Gilead Sciences, Inc. (Nasdaq: GILD) today announced that the company has submitted a New Drug Application (NDA) to the U.S. Food and Drug Administration (FDA) for a once-daily fixed-dose combination of the NS5A inhibitor ledipasvir (LDV) 90 mg and the nucleotide analog polymerase inhibitor sofosbuvir (SOF) 400 mg for the treatment of chronic hepatitis C genotype 1 infection in adults. The data submitted in the NDA support the use of LDV/SOF in patients with genotype 1 hepatitis C virus (HCV) infection, with a treatment duration of eight or 12 weeks depending on prior treatment history and whether they have cirrhosis. Approximately 75 percent of people infected with HCV in the United States have the genotype 1 strain of the virus.
“Today’s filing brings us one step closer to our goal of offering all patients with hepatitis C a simple, safe and highly effective all-oral treatment regimen,” said Norbert Bischofberger, PhD, Executive Vice President of Research and Development and Chief Scientific Officer. “Based on the data from the Phase 3 ION studies, the LDV/SOF combination may have the potential to cure HCV in genotype 1 patients in as little as eight weeks and without the need for interferon injections or ribavirin.”
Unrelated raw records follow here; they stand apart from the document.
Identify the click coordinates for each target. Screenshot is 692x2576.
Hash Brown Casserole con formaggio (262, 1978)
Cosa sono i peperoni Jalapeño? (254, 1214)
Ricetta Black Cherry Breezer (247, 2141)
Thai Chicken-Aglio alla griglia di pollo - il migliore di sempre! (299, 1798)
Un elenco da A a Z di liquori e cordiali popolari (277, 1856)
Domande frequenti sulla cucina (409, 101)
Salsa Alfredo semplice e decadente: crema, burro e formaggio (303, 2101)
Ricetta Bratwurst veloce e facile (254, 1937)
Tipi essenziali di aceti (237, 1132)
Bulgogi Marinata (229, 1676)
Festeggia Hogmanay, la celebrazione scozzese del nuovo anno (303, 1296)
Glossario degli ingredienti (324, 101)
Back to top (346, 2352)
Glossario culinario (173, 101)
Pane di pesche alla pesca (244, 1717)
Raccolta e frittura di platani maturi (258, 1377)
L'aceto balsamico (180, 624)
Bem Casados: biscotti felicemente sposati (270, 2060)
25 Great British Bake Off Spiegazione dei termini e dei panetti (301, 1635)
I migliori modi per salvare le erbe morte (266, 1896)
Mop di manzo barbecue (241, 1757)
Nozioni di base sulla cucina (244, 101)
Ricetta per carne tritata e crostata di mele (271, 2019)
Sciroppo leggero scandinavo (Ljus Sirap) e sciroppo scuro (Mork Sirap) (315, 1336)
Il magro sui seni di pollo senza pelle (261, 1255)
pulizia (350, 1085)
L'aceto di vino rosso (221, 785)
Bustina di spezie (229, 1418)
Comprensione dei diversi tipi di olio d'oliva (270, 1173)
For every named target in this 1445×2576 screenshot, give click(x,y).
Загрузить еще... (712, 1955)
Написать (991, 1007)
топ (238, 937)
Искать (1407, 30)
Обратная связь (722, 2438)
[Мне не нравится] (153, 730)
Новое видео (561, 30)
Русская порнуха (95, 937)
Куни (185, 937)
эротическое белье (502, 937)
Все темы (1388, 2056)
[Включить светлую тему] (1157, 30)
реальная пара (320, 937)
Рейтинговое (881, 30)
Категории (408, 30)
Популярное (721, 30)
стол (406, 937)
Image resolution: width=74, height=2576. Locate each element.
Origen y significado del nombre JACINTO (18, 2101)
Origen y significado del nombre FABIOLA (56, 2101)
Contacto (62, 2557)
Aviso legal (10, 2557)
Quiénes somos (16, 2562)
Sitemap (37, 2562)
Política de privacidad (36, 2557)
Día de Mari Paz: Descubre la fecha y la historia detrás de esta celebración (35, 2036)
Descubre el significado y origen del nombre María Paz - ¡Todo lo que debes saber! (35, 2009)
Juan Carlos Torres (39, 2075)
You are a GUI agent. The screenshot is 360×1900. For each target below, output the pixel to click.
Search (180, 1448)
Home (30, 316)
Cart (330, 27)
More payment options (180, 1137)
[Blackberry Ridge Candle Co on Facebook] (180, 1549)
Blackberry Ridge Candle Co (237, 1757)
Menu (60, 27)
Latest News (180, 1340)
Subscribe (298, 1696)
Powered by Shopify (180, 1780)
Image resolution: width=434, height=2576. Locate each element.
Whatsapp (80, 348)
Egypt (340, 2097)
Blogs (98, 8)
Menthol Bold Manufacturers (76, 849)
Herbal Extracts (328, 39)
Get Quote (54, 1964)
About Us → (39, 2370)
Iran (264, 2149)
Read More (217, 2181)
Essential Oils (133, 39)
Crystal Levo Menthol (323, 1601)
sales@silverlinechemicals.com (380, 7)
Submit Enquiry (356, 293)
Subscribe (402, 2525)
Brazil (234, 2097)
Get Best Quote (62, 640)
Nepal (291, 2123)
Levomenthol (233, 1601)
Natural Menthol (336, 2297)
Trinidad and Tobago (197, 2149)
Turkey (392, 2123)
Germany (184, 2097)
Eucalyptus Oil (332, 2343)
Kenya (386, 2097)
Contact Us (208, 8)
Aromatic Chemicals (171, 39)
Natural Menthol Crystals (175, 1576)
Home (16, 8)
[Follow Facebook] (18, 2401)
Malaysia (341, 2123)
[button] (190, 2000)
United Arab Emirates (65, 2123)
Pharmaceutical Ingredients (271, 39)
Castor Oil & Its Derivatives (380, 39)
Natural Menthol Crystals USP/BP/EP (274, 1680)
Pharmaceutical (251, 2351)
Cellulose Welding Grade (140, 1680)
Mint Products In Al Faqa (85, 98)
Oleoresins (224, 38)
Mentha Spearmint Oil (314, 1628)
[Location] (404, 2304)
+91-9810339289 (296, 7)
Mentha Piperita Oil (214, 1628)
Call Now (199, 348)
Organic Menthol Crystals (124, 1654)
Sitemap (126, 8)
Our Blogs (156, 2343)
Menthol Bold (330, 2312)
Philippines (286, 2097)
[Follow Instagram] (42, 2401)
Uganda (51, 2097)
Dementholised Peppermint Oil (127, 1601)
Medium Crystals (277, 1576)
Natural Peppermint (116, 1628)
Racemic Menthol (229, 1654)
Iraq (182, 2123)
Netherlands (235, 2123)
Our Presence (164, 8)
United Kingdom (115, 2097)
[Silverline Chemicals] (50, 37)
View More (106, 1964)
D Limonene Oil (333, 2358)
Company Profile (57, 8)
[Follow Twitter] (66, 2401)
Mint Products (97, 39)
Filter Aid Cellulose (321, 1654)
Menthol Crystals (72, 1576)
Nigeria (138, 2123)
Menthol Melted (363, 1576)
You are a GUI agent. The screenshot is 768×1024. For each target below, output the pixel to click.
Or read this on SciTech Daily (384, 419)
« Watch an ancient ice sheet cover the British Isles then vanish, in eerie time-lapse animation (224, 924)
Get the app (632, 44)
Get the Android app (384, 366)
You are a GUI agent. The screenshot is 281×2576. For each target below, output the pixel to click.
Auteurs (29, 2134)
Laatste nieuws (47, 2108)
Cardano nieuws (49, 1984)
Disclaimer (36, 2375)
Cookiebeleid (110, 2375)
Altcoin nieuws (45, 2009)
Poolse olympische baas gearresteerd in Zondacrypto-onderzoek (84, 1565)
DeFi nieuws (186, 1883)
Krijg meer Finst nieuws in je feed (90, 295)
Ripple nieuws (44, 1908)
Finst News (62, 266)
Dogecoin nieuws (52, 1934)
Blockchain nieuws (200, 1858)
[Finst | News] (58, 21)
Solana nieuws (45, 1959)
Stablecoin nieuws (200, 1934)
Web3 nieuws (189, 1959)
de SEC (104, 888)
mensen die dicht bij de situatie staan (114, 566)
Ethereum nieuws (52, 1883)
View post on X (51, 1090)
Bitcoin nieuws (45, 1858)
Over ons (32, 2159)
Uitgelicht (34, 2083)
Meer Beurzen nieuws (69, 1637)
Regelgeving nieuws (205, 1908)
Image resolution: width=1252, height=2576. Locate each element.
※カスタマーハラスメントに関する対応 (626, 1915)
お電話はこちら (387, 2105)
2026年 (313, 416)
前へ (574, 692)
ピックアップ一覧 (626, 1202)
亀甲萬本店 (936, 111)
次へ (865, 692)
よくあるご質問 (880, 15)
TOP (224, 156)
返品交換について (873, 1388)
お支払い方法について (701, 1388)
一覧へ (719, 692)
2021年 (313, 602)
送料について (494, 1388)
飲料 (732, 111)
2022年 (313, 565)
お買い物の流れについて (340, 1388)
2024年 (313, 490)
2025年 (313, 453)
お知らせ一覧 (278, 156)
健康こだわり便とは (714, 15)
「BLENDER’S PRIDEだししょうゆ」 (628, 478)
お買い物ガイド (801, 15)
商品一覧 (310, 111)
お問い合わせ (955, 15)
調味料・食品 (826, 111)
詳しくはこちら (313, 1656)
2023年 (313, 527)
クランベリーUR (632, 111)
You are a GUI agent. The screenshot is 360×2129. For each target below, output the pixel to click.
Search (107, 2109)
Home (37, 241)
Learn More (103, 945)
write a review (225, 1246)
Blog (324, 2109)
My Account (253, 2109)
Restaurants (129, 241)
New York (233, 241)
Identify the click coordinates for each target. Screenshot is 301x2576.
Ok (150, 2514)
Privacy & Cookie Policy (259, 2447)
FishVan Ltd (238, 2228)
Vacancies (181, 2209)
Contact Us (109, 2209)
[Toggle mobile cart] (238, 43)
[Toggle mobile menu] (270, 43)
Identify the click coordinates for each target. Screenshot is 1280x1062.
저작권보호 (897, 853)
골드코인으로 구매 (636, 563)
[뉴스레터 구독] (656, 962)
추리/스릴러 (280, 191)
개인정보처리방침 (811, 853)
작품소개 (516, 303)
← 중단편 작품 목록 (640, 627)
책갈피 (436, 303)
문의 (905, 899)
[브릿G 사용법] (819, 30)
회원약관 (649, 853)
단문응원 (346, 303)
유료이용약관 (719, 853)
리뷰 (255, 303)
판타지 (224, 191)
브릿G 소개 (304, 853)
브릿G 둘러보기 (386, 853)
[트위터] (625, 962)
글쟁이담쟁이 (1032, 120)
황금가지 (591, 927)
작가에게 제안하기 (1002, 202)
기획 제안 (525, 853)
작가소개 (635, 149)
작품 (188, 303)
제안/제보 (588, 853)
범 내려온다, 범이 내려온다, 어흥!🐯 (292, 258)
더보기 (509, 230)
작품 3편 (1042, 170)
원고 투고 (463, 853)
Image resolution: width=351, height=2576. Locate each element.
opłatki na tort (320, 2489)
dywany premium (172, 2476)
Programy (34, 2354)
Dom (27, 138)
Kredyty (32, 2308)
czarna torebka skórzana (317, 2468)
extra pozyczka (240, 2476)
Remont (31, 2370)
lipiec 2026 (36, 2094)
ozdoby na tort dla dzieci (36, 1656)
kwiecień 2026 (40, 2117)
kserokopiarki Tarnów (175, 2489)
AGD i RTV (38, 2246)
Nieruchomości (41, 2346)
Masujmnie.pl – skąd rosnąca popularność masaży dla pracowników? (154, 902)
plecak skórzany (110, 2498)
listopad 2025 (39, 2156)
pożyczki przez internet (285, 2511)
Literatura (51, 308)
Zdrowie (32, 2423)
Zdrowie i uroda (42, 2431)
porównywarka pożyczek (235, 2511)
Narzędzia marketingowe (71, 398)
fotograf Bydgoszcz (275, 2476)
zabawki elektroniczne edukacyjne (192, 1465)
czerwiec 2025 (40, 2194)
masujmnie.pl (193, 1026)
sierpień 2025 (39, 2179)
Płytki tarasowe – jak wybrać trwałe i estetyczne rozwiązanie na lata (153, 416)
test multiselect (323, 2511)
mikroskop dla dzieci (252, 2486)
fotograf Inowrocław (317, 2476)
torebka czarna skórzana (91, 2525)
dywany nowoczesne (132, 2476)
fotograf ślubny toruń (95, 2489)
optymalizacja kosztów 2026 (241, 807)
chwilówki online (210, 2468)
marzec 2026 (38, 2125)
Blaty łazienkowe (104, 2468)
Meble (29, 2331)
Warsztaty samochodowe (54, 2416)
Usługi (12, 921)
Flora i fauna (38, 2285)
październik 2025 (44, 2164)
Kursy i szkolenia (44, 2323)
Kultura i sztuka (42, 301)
The FDA has assigned LDV/SOF a Breakthrough Therapy designation, which is granted to investigational medicines that may offer major advances in treatment over existing options. The NDA for LDV/SOF is supported by three Phase 3 studies, ION-1, ION-2 and ION-3, in which nearly 2,000 genotype 1 HCV patients were randomized to receive the fixed-dose combination, with or without RBV, for treatment durations of eight, 12 or 24 weeks. Trial participants included patients who were treatment-naïve or who had failed previous treatment, including protease inhibitor-based regimens, and also included patients with compensated cirrhosis.
Gilead plans to file for regulatory approval of LDV/SOF in other geographies, including the European Union, in the first quarter of 2014. Gilead has submitted an application to the European Medicines Agency (EMA) for accelerated assessment of LDV/SOF, a designation that is granted to new therapies and medicines of major public health interest. If accepted, accelerated assessment could shorten the EMA’s review time of LDV/SOF by two months, although it does not guarantee a positive opinion from the Committee for Medicinal Products for Human Use or approval by the European Commission.